Virgin Atlantic (VS, London Heathrow) has reined in its plans to go public, a person familiar with the matter told Bloomberg News on September 29, despite reports emerging in early August that it was aiming for a cash-raising Initial Public Offering (IPO) this autumn.

The transatlantic specialist has decided instead to rebuild its core business as the United States eases travel restrictions, and then to make the case to investors in 2022, according to the anonymous source.

The US announced last week that it would ease travel restrictions in November for international visitors who are vaccinated against Covid-19, including those from the United Kingdom and the European Union, a move that is likely to spur demand.

Reports last month claimed that Virgin Atlantic was not in urgent need of new funding, but the source elaborated to Bloomberg that other options to boost cash reserves remain on the table.

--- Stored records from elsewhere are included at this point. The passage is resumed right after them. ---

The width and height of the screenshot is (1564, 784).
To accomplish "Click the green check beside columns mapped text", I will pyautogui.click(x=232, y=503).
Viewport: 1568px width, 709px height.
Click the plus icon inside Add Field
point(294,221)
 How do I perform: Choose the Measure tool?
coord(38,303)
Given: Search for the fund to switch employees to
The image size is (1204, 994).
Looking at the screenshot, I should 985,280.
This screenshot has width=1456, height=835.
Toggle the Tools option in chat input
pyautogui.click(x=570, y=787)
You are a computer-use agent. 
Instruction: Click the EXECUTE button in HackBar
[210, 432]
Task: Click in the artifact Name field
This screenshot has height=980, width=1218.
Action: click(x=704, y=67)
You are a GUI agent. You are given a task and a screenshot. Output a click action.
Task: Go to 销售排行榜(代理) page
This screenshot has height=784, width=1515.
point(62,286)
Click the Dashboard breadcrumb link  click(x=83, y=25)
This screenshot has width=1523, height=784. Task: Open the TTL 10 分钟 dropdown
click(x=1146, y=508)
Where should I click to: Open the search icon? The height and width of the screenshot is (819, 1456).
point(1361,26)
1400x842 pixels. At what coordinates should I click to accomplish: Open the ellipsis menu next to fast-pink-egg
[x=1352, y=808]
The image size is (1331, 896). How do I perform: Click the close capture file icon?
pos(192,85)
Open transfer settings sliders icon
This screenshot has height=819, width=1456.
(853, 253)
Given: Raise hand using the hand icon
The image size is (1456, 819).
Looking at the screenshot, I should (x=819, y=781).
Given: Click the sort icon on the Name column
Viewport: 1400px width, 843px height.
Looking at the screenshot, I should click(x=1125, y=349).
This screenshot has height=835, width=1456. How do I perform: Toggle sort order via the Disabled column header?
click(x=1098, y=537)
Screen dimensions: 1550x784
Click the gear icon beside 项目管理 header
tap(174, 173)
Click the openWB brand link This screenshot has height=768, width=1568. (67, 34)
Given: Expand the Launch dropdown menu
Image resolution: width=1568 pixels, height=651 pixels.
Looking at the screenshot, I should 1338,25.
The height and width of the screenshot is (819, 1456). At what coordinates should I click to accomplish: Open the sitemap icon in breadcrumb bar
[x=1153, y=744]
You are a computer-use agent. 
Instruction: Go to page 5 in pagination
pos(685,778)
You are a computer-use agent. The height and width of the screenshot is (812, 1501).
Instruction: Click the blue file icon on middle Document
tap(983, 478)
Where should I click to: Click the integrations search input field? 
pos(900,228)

Airlines have been cautiously adding capacity across the Atlantic, and delaying a potential IPO - which Virgin Atlantic has so far declined to comment on - could gradually strengthen its position in pricing a share sale. The airline, which ramped up services between the UK and the Caribbean this summer, is now reportedly working on plans to increase its schedules to the US. Asia, however, is not likely to open up to outsiders until at least early 2022.

Virgin Atlantic did not immediately respond to ch-aviation’s request for comment.

Speaking at the Business Travel Association conference in Liverpool last week, the airline’s chief commercial officer, Juha Järvinen, said that Virgin Atlantic expected “a major breakthrough” in leisure travel next year but corporate travel is likely to return more slowly.

“In 2020, roughly 13% of UK GDP went into excess household savings and people can’t wait to spend it. Next year we’ll have 19% more Upper Class seats to the Caribbean. You might think that’s crazy, but it’s not,” he said, as quoted by Travel Weekly.

On the outlook for corporate travel, he said: “We believe SMEs will be first to come back. Big corporates will conserve their budgets and intra-corporate travel will be last. My view is the biggest [shortfall] will be in short hops, one day out and back. Some of it’s not necessary. Hopefully, people would rather invest in one proper trip and do more meetings. The big question is, will conferences come back?”

Järvinen also criticised the UK government for “supporting the sector the least out of European governments. They somehow took the airlines for granted. We lost at least half a year and the UK was left behind. The industry was collectively offering solutions to the government, but they decided to ignore us.”

To help it survive the crisis last year, Virgin Atlantic secured a privately-funded solvent recapitalisation in September 2020 to deliver a refinancing package worth around GBP1.2 billion pounds (USD1.6 billion) to be delivered up until March 2022.